1973. Joey Montaperto's first day of high school, in a New Jersey suburb so painfully white it makes "My Three Sons" look exotic.
Things are about
Forced integration delivers two busloads of inner city kids to Roselle High, sending a collective shiver through the all-white student body. Jaws drop when "one by one, they pour out. Giants. Imposing black giants—and those were the girls. Then the boys swagger off the bus—or should I say grown men—howling, sneering, jive-talking and slapping palms." Nothing would ever be the same.

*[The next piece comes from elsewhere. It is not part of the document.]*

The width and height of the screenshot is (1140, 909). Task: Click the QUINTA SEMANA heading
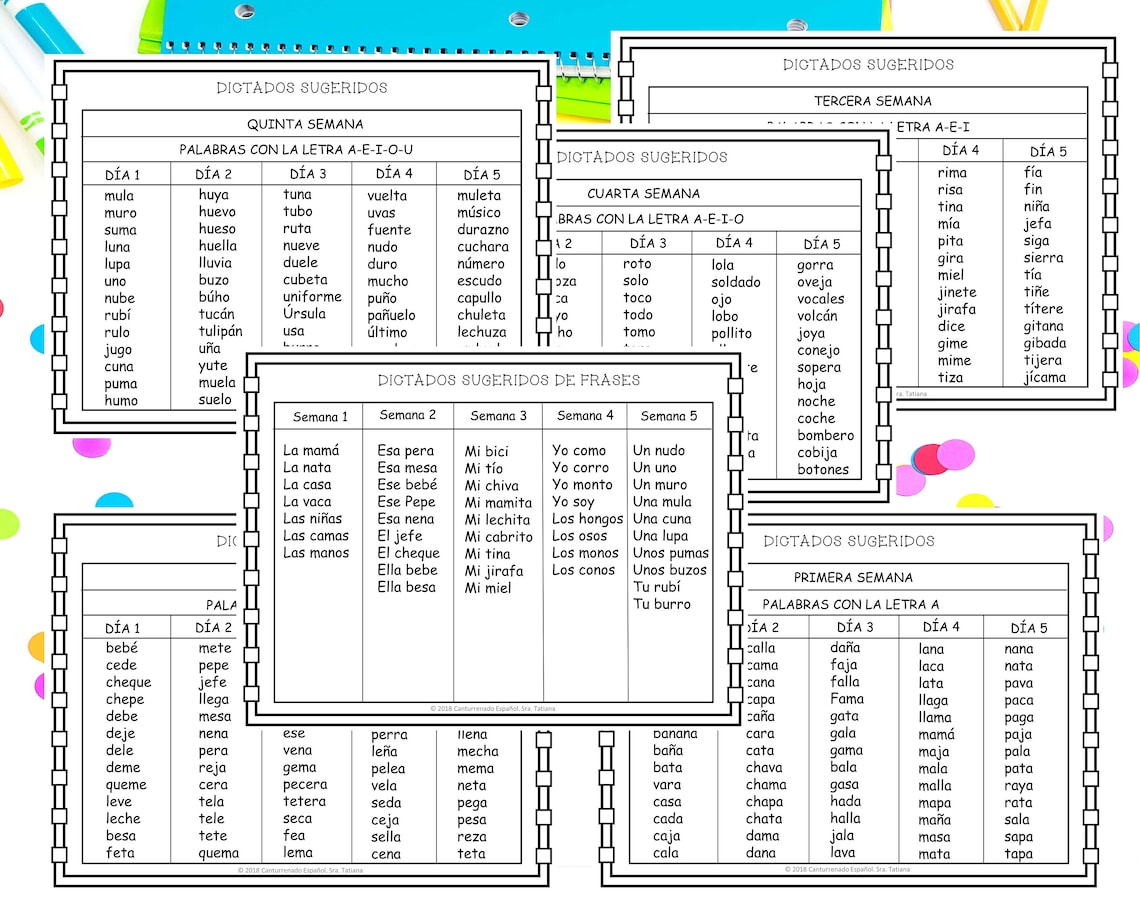[305, 124]
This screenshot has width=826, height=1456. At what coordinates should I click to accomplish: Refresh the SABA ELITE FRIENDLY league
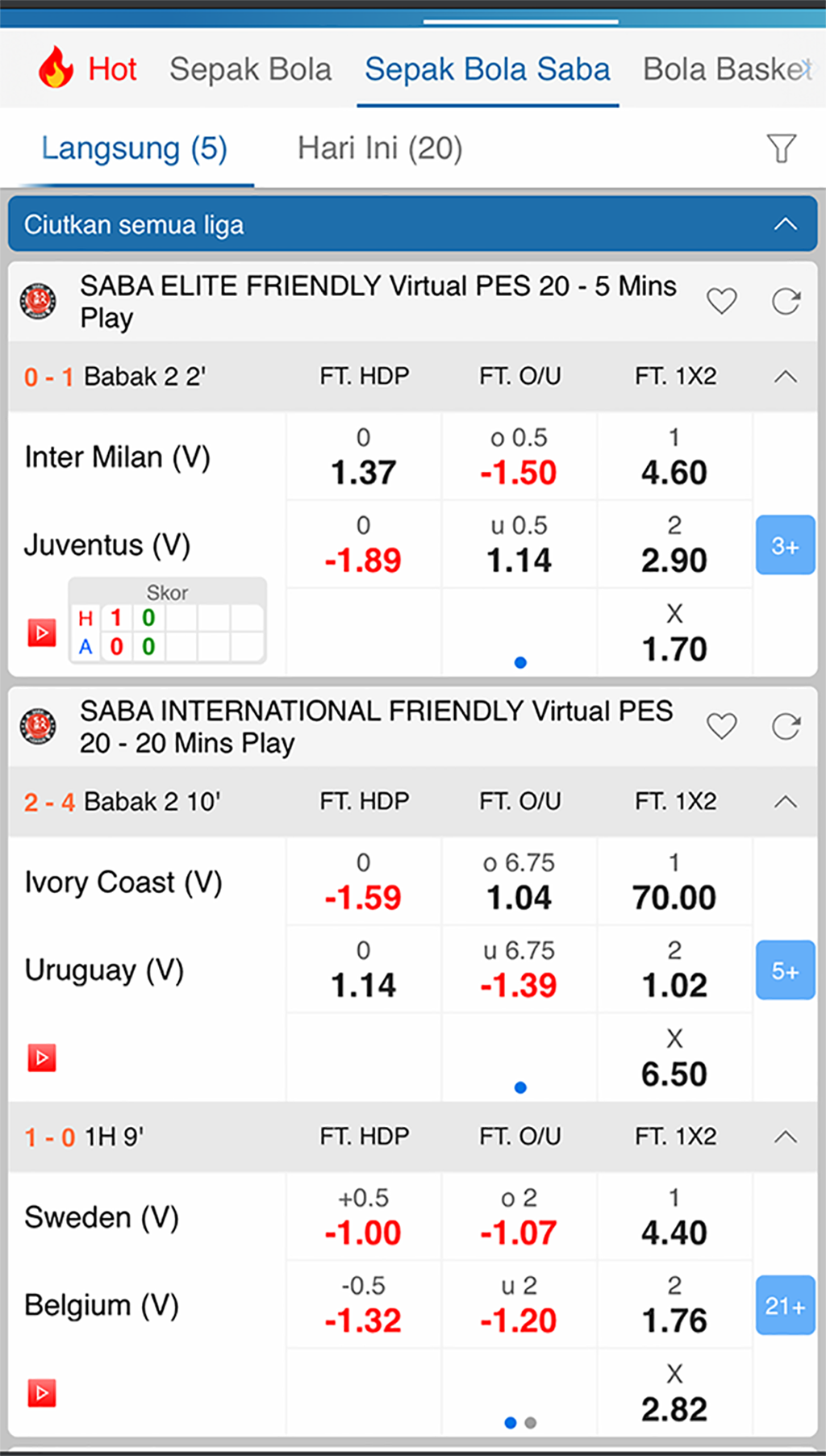coord(786,302)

It isn’t long before the racial conflict becomes personal. After NaNa, a brutal, yet artistic loner, saves him from a hallway ambush, their unlikely friendship turns 15-year-old Joey on to the cool world of black culture. Fascinated by the music of Etta James, Marvin Gaye, and the Funkadelics, Joey embraces the happenin' scene. Soon he’s pimped out in purple Swedish knits (that were never worn in Sweden), Isaac Hayes glasses, and a sizzling Puerto Rican hairdresser on his arm. Esperanza. She completes his makeover with a mod shag afro.
Joey becomes obsessed with her. He whips himself into shape, boxing at a ghetto gym, and washes dishes at an Italian restaurant so he can afford to take her out. He even breaks into school with Na-Na to paint a larger-than-life mural of Esperanza. Only to discover that she already has a boyfriend--a dealer who’s getting her hooked on heroin. Reeling from heartbreak, Joey searches for meaning in his life, finding inspiration in The Autobiography of Malcolm X. His parents think he's gone mad. Especially when he refuses his mother's homemade Italian sausage, announcing, "It’s hard to be a good Muslim in this house." Joey freaks out his entire Catholic family — and the Mafia guys at work — as he finds his "soul".
Filled with heart and wisdom, The Edge of Whiteness is an autobiographical account of one adolescent’s struggle to discover his identity. This timeless coming-of-age story is a humorous social commentary on the funky 1970's that's remarkably relevant today.